A red flag warning, also known as a fire weather warning, is in effect for mountain, inland and valley communities through 10 p.m. Saturday as strong, isolated winds have the potential to reach up to 80 mph, according to the National Weather Service.
More on the East County blaze.
As of 4 a.m. Thursday, recorded gusts in East County reached up to 40 mph in areas like Ramona.
“That’s going to run into the weekend so through Saturday night, we’re going to have these fire conditions so you have to be very cautious out there,” NBC 7 meteorologist Sheena Parveen said.
That, paired with critically low humidity that’s at a mere 5 to 10%, creates the potential for fire danger in areas under the weather warning.
Already firefighters have responded to a blaze in Rancho San Diego that scorched about 30 acres of land and destroyed a building in its path. The Willow Fire, which was fanned by the Santa Ana winds, was about 50% contained as of Thursday evening.
Winds are expected to die down Friday through the weekend, decreasing the dangerous fire weather potential.
“For the mountains tomorrow, it’s still windy but finally, though, we’ll start to see those winds subside more into the weekend,” Parveen said.
To prepare for the fire danger, the San Diego Fire-Rescue Department said it’s increased its staffing as a precaution.
Five brush engines and two water tenders will be available from 8 a.m. to 8 p.m. Thursday and Friday, and two helicopters will be available 24 hours Thursday and Friday.
Cal Fire said it is fully staffed, and even brought in extra aircraft to the airfield in Ramona. Nine helicopters capable of dropping tens of thousands of gallons of water are staged ready to deploy on a moment's notice if another fire started, the agency said.
In response to the red flag warning and the ongoing Willow Fire, firefighters have been working extra shifts to cover all stations.
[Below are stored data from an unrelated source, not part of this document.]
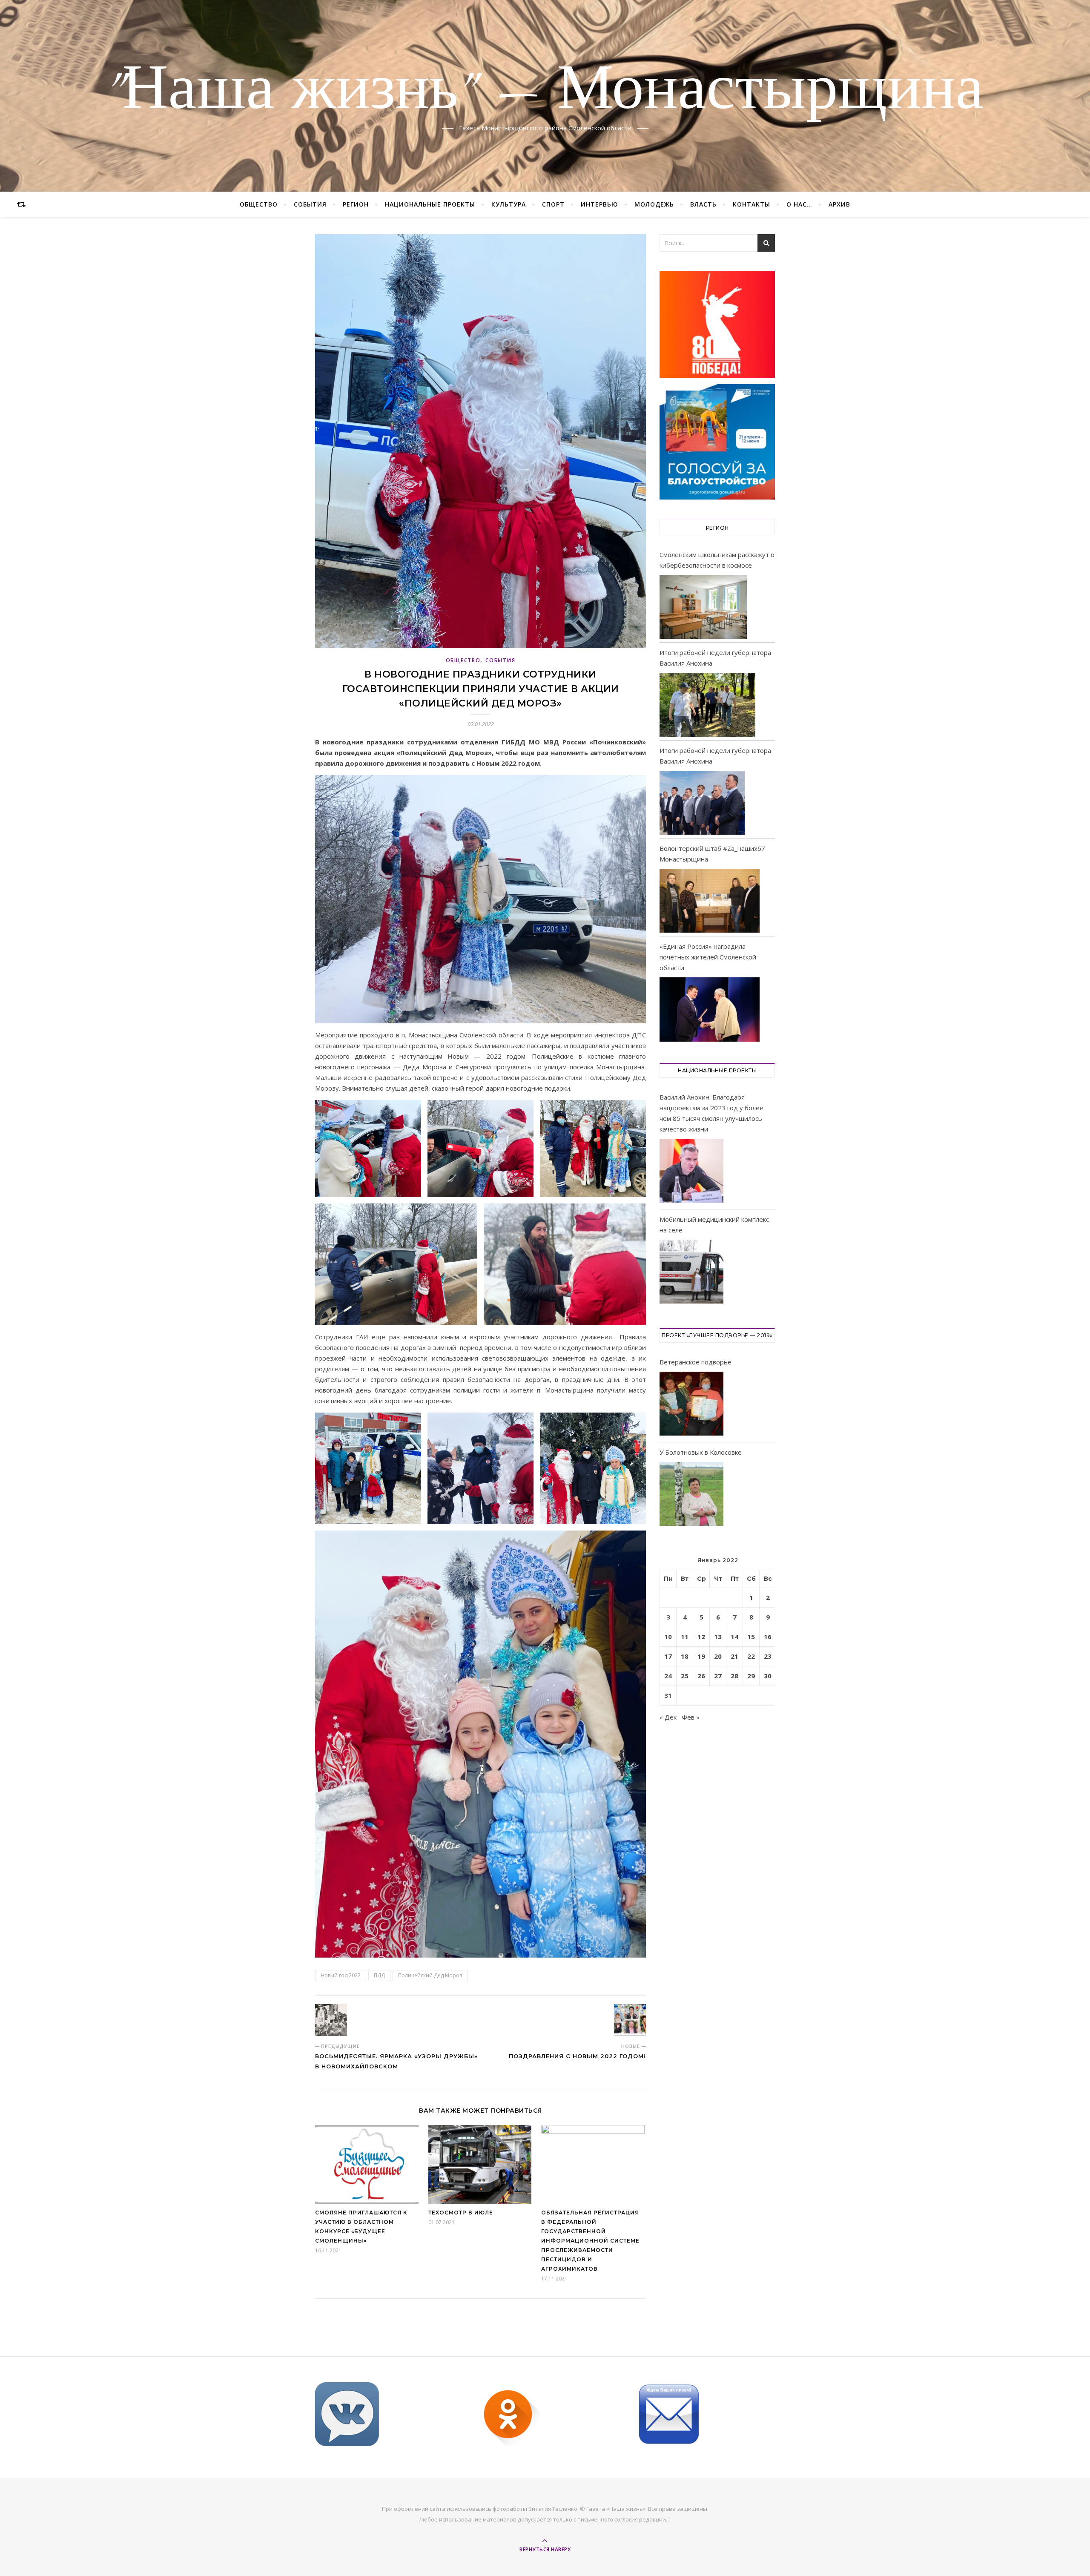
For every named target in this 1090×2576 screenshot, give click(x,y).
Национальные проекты (430, 204)
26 (701, 1675)
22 (751, 1656)
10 (668, 1636)
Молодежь (654, 204)
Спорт (553, 204)
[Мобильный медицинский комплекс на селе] (691, 1273)
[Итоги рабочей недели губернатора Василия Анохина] (707, 705)
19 (701, 1656)
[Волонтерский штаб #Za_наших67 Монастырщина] (710, 901)
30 (768, 1675)
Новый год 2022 (341, 1975)
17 (668, 1656)
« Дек (668, 1717)
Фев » (691, 1717)
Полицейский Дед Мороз (430, 1975)
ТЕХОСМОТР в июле (460, 2212)
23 (768, 1656)
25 (684, 1675)
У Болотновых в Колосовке (701, 1452)
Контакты (751, 204)
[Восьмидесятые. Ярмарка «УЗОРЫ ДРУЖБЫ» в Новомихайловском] (331, 2020)
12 (701, 1636)
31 (668, 1695)
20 (718, 1656)
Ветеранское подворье (695, 1362)
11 (684, 1636)
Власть (703, 204)
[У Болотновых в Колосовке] (691, 1495)
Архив (839, 204)
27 (718, 1675)
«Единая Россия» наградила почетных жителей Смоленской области (708, 957)
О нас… (799, 204)
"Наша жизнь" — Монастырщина (545, 91)
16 (768, 1636)
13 (718, 1636)
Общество (259, 204)
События (310, 204)
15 (751, 1636)
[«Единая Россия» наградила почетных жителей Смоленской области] (710, 1009)
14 (734, 1636)
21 (734, 1656)
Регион (356, 204)
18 (684, 1656)
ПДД (379, 1975)
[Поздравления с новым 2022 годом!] (630, 2020)
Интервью (599, 204)
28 (734, 1675)
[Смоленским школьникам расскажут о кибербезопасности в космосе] (703, 607)
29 (751, 1675)
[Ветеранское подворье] (691, 1405)
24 (668, 1675)
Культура (508, 204)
“In San Diego, are we really ever out of fire season? The answer is no," said Robert Hartman, Battalion Chief of SDFD. "As long as those winds are blowing, as long as those humidities are down, there is a potential for a large wildfire.”
Cal Fire put out a reminder to San Diegans that cooler weather doesn't mean less likelihood of wildfires, and said residents in fire-prone areas should have an evacuation plan ready.